Ja, moderne geophysikalische Verfahren sind an urbane Bedingungen anpassbar. Elektrische und seismische Methoden können entlang von Straßen und in Grünflächen eingesetzt werden. Herausforderungen wie Erschütterungen durch Verkehr oder unterirdische Leitungen werden durch spezielle Filteralgorithmen und eine angepasste Messgeometrie kompensiert. Eine enge Abstimmung mit dem öffentlichen Raum ist dabei Voraussetzung.

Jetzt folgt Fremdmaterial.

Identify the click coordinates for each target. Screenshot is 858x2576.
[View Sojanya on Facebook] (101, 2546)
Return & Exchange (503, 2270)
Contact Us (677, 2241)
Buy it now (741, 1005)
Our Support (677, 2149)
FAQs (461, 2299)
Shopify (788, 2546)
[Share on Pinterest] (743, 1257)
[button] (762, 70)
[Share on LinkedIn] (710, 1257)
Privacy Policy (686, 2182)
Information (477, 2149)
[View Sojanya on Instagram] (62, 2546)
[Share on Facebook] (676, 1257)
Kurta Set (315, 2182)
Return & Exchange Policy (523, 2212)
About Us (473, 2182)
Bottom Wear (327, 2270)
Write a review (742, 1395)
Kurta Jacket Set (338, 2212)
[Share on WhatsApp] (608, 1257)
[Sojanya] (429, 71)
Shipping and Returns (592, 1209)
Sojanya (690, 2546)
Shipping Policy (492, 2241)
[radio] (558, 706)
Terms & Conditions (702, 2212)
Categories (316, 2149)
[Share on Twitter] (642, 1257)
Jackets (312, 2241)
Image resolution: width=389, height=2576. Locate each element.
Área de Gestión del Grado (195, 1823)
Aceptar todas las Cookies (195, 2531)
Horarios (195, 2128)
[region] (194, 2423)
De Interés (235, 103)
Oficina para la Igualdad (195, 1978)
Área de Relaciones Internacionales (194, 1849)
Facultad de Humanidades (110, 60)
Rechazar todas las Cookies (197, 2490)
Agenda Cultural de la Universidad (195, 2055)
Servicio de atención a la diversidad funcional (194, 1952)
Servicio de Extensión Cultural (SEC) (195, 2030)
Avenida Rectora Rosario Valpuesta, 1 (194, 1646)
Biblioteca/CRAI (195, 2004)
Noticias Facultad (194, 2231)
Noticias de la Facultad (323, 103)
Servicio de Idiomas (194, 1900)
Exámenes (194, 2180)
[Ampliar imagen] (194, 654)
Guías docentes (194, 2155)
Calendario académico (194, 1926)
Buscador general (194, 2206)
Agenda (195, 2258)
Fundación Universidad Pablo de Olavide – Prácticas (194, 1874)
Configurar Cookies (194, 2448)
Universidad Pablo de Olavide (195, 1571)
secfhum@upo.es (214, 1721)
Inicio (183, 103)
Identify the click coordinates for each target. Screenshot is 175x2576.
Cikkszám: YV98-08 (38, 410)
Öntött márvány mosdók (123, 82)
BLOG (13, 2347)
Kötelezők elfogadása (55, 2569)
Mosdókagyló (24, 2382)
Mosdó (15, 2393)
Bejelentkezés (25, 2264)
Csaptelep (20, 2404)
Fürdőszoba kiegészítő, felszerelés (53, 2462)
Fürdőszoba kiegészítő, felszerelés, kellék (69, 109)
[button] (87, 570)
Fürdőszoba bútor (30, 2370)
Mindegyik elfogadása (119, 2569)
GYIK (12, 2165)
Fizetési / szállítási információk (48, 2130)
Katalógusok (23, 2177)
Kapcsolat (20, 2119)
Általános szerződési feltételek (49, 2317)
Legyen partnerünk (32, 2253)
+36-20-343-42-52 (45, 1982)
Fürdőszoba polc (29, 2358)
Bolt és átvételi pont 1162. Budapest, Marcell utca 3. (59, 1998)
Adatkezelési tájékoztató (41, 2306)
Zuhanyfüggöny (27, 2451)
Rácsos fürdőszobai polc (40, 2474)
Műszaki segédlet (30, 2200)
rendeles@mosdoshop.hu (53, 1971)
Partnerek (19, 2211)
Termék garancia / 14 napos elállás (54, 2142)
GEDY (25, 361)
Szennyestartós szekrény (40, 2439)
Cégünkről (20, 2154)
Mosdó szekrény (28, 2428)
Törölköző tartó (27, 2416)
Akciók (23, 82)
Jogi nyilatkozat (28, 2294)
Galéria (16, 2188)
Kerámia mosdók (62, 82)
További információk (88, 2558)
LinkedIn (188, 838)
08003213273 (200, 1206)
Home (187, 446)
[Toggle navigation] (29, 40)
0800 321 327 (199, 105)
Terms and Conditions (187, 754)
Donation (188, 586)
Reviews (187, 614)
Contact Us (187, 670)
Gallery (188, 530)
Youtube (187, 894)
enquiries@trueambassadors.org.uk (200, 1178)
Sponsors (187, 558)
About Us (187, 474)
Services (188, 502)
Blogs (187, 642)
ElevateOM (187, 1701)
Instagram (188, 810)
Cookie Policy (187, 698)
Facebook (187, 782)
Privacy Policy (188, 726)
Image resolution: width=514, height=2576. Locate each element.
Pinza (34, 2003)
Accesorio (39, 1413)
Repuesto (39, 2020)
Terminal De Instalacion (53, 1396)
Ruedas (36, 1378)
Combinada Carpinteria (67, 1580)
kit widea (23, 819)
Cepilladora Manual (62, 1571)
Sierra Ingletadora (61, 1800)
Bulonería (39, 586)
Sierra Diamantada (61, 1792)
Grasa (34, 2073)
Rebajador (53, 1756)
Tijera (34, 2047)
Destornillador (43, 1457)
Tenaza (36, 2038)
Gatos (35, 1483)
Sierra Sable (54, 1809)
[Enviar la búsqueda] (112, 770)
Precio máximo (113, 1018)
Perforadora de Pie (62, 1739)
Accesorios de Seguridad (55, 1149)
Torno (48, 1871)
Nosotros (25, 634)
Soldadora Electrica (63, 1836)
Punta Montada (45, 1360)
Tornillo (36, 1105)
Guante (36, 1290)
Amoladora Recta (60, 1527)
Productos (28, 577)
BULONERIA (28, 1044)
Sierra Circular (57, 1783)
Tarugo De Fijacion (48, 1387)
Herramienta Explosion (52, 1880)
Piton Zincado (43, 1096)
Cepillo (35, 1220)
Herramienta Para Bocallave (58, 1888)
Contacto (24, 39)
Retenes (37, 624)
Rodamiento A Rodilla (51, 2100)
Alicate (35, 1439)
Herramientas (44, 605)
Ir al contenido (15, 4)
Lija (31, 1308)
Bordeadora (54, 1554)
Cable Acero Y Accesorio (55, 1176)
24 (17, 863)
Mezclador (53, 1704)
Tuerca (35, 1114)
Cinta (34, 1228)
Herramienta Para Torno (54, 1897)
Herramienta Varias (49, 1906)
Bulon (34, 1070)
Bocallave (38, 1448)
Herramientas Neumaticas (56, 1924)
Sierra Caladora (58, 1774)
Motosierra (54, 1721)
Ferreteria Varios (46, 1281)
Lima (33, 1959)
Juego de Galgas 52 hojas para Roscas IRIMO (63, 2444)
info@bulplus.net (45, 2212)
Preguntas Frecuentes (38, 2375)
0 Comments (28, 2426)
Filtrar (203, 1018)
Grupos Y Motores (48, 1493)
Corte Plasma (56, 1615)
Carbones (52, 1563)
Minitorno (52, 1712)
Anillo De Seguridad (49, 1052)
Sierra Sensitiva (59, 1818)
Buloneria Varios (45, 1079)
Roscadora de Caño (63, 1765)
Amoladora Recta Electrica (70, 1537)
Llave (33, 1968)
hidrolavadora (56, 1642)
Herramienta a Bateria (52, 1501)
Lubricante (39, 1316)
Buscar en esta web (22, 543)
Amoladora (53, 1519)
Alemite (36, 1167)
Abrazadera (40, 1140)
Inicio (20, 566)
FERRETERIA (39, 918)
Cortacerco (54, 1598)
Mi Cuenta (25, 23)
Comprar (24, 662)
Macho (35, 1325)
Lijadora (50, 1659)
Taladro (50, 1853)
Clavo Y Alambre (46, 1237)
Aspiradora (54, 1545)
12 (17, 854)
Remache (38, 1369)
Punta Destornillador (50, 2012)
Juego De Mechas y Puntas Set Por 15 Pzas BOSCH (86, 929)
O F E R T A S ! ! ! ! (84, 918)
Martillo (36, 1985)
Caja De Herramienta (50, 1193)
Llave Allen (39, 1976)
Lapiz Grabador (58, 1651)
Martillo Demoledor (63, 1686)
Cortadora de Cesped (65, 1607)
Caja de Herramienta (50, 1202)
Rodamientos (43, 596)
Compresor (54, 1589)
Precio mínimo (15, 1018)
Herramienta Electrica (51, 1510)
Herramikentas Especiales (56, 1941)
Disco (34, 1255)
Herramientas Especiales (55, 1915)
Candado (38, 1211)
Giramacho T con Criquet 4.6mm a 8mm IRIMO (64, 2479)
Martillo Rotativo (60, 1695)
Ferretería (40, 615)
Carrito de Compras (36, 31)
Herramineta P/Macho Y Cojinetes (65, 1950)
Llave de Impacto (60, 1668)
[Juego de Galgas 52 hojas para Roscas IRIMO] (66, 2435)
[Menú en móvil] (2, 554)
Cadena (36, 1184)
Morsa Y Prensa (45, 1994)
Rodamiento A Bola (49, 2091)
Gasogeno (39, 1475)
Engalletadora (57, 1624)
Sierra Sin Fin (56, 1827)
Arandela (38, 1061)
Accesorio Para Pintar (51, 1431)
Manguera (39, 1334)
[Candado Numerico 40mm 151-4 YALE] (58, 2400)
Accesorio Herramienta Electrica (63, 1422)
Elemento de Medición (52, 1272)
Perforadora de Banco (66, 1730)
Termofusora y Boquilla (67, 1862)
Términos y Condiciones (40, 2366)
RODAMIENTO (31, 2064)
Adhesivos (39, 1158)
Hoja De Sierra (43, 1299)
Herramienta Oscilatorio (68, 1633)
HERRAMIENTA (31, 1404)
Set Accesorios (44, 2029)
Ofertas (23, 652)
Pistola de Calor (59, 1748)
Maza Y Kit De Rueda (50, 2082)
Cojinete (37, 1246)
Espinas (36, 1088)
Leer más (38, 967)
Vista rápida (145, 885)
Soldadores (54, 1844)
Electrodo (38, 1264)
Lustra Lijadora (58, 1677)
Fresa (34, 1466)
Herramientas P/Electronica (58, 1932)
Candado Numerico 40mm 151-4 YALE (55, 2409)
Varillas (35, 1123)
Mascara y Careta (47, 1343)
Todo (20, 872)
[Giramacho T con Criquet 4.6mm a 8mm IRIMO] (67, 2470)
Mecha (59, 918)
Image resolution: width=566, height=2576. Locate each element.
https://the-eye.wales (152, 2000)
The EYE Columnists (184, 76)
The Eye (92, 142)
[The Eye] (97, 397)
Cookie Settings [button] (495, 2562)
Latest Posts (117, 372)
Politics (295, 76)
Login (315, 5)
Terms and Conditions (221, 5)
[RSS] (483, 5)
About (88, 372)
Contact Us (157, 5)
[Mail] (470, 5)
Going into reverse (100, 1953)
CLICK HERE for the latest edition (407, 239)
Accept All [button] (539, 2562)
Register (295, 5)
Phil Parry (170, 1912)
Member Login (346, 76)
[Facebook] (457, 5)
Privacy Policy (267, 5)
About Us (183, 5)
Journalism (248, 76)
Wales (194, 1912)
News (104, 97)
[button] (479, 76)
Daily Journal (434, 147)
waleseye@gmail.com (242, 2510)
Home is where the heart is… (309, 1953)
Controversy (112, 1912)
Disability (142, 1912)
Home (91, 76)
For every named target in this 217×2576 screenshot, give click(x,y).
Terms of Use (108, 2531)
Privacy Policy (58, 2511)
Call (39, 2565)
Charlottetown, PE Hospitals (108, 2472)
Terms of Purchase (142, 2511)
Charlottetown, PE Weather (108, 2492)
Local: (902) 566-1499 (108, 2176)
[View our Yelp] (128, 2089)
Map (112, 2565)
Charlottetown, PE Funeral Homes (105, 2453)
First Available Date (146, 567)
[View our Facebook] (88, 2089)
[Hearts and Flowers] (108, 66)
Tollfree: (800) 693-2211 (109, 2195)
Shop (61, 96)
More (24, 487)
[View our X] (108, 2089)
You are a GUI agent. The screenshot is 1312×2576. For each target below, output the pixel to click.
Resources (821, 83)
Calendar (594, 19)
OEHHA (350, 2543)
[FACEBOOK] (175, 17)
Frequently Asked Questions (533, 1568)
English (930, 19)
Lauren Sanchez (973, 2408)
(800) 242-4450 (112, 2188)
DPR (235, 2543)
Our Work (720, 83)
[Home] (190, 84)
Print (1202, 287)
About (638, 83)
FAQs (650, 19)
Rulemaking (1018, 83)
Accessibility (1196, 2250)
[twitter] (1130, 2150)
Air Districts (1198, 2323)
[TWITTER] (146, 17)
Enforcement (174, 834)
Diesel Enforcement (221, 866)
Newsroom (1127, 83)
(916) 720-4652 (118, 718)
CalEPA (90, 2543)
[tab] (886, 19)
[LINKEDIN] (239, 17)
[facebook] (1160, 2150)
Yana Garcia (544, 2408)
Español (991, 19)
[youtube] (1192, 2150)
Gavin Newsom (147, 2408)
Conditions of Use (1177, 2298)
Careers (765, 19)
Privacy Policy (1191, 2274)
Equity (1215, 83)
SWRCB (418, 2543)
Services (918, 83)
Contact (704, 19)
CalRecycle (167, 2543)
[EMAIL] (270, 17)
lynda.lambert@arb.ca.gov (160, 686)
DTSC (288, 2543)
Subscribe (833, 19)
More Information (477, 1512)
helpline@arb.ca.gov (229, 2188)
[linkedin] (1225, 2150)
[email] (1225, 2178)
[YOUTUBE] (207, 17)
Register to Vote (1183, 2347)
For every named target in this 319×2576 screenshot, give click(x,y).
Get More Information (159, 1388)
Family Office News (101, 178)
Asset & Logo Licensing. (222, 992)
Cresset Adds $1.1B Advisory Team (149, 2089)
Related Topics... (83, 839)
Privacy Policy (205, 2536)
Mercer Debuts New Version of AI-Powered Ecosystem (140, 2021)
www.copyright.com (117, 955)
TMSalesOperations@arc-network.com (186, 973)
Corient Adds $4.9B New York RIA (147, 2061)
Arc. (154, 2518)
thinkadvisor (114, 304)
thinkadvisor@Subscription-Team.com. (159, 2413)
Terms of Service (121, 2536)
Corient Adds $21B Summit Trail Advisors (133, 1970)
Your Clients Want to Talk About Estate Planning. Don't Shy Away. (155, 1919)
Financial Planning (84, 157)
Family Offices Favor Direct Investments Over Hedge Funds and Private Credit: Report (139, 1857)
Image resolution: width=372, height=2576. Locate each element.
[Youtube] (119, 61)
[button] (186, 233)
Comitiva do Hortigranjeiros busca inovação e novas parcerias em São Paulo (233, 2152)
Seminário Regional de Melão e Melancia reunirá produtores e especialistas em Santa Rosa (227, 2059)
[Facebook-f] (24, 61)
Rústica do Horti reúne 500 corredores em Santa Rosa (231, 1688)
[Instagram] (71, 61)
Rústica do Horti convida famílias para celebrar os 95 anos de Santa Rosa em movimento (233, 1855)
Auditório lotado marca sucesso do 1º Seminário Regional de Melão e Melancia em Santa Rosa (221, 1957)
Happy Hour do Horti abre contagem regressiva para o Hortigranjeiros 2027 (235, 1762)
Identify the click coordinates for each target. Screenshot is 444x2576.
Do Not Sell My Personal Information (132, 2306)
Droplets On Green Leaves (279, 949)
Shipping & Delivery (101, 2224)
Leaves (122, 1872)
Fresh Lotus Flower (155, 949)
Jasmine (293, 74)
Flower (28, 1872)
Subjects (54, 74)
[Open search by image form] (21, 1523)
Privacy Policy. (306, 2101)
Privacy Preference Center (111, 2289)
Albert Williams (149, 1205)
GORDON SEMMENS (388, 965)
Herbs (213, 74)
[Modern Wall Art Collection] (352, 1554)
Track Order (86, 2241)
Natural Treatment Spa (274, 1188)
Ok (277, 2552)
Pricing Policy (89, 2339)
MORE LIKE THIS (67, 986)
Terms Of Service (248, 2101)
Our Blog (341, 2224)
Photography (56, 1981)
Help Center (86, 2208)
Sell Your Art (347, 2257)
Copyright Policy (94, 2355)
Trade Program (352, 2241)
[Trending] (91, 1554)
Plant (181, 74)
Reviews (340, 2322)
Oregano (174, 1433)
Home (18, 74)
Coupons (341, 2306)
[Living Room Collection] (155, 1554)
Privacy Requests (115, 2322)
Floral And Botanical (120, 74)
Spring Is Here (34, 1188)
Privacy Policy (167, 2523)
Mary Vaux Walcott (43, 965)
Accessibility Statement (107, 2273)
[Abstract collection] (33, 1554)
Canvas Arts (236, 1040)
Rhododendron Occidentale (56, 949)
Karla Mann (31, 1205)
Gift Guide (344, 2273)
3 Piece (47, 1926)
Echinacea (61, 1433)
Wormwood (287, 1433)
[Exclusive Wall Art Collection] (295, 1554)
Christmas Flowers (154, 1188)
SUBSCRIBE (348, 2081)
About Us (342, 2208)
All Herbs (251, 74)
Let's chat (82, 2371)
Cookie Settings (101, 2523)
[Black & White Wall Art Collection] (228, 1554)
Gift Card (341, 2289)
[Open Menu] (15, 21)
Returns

Welche Rolle spielt die Geophysik bei der Planung einer Erdwärmesondenanlage?

Eine zentrale Rolle. Die Geophysik ermittelt die genaue Schichtenfolge und die Tiefenlage des Grundwassers, was für die korrekte Dimensionierung der Sonde essenziell ist. Nur so kann die erforderliche Wärmeleitfähigkeit des Untergrunds bestimmt und die Bohrteufe optimal festgelegt werden. Dies ist auch eine Forderung der VDI 4640, um einen effizienten und genehmigungsfähigen Betrieb der Geothermieanlage sicherzustellen.